I
Não se sabe quando nasceu o
conto na forma como o conhecemos hoje, mas um arremedo do gênero deve ter sido
o primeiro relato que um homem da caverna tentou fazer a um(a) companheiro(a).
Basta ver que até mesmo sociedades ágrafas guardam narrativas míticas, que
foram transmitidas oralmente de geração para geração. Seja como for, apesar de
suas raízes estarem fincadas na história da Humanidade, o conto como gênero
literário é produto nascido no século XIX, quando a imprensa começou a se
expandir.
A essa época, o leitor de
jornais – obviamente, alguém alfabetizado e possuidor de alguma cultura –
passou a se interessar por literatura, o que justifica o aparecimento não só de
relatos pouco extensos nas folhas diárias, semanais ou quinzenais bem como de
capítulos de romances, os chamados folhetins, que apareciam geralmente no
rodapé da página. Obviamente, o conto, como narrativa curta, foi o gênero que
mais bem se adaptou ao espaço limitado dos jornais, atraindo romancistas e
contistas conhecidos como Guy de Maupassant (1850-1893) em Paris, Eça de
Queirós (1845-1900) em Lisboa e Machado de Assis (1839-1908) no Rio de Janeiro.
Hoje, em tempos de
informática, a narrativa curta acaba de ganhar novo fôlego, com a proliferação
de blogs e sites que reproduzem microtextos, a já denominada microficção,
ainda que já proliferem pelo menos desde o início do século XXI os chamados e-books, que reproduzem romances e
livros de todos os gêneros, embora seja a sua leitura exercício difícil ao
menos para aqueles que já carregam mais de cinco ou seis décadas às costas e
foram formados na velha escola do livro impresso e das bibliotecas públicas.
II
Provavelmente, pressionados
pelo espaço reduzido dos jornais e revistas, os contistas procuraram, ao longo
do século XX, concentrar suas narrativas em poucas e resumidas linhas, sem
deixar de se aprofundar no âmago de suas personagens. É de se reconhecer que, no
século XX, os argentinos Jorge Luis Borges (1899-1986) e Julio Cortázar
(1914-1984) foram aqueles que procuraram, por meio do gênero, criar uma nova
forma de fazer literatura na América Latina. Para tanto, procuraram romper com
os modelos clássicos, produzindo narrações que escapam à linearidade temporal.

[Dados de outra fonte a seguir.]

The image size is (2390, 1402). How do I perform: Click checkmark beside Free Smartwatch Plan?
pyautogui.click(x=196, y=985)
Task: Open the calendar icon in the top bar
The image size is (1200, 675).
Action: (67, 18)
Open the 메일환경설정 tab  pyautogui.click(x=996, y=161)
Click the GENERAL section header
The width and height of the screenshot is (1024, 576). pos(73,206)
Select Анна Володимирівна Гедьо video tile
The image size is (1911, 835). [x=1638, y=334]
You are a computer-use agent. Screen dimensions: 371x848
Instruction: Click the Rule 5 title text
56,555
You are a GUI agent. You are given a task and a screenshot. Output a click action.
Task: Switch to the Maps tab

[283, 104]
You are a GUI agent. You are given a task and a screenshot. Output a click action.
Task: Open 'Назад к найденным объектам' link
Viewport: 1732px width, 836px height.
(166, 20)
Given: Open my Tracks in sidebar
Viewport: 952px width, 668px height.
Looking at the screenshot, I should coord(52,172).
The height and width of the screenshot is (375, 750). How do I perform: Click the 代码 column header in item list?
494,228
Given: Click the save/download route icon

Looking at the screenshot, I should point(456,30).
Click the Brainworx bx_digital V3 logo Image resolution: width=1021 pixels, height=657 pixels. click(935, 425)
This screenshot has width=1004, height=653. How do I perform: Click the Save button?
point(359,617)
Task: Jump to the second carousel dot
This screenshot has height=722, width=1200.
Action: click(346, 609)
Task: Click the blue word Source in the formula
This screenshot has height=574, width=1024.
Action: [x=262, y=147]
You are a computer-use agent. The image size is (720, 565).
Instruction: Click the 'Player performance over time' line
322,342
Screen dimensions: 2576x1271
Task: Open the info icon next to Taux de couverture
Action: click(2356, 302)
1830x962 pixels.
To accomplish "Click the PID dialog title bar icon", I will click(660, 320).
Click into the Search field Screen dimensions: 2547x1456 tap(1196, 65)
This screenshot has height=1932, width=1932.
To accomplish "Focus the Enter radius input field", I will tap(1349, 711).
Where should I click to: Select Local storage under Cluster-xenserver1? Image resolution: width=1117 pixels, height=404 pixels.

Geralmente, suas personagens adquirem autonomia, graças à profundidade
psicológica que lhes creditam.
No Brasil, não foram poucos
os escritores que se sentiram influenciados pela maneira criativa de escrever
narrativas breves que tanto Borges quanto Cortázar exibiam. Ainda hoje essa
influência é visível. Como pode constatar quem vier a ler O Rei condenado à morte & outras histórias (Guaratinguetá-SP,
Editora Penalux, 2015), de Edmar Monteiro Filho (1959), que reúne relatos
inéditos e outros já publicados e premiados.
Entre os textos inéditos,
está o conto que abre o livro, uma narrativa densa que tem como pano de fundo o
futebol, curiosamente um tema pouco explorado pelos escritores brasileiros,
embora essa seja a modalidade esportiva mais popular no País. É de se recordar
que, desde o começo do século XX, o excepcional romancista Lima Barreto
(1881-1922) sempre se opôs ao futebol, não propriamente contra a prática
esportiva, mas contra um projeto político-ideológico das elites que procurava
fazer do football um esporte
praticado só por pessoas bem postas na vida.
O Rei, como percebe o leitor
a partir da capa, é Pelé, o jogador mais famoso do mundo, mas o foco do conto
recai sobre personagens secundárias, coadjuvantes, as “vítimas” do malabarismo
do atacante, ou seja, jogadores obscuros – ou pelo menos não tão notórios e
famosos como Ele (a quem se reverencia com a letra inicial em maiúscula) – que,
em algum momento de suas carreiras, tiveram de enfrentar a sua genialidade.
O conto começa com
Gustavsson, zagueiro da seleção sueca “humilhado” por um “chapéu”
desconcertante na derrota da Suécia para a seleção brasileira, na final da Copa
do Mundo de 1958. Avança com um relato que parece saído das páginas de um
jornal da década de 1950 e que reproduz os acontecimentos de um dia de sábado à
tarde, em agosto de 1959, quando, no estádio Conde Rodolfo Crespi, na Rua
Javari, no tradicional bairro da Moóca, em São Paulo, o Santos derrotou o
Juventus pelo Campeonato Paulista e Pelé marcou um gol antológico, depois de
aplicar dois “chapéus” em dois antagonistas e mais um no goleiro Mão de Onça.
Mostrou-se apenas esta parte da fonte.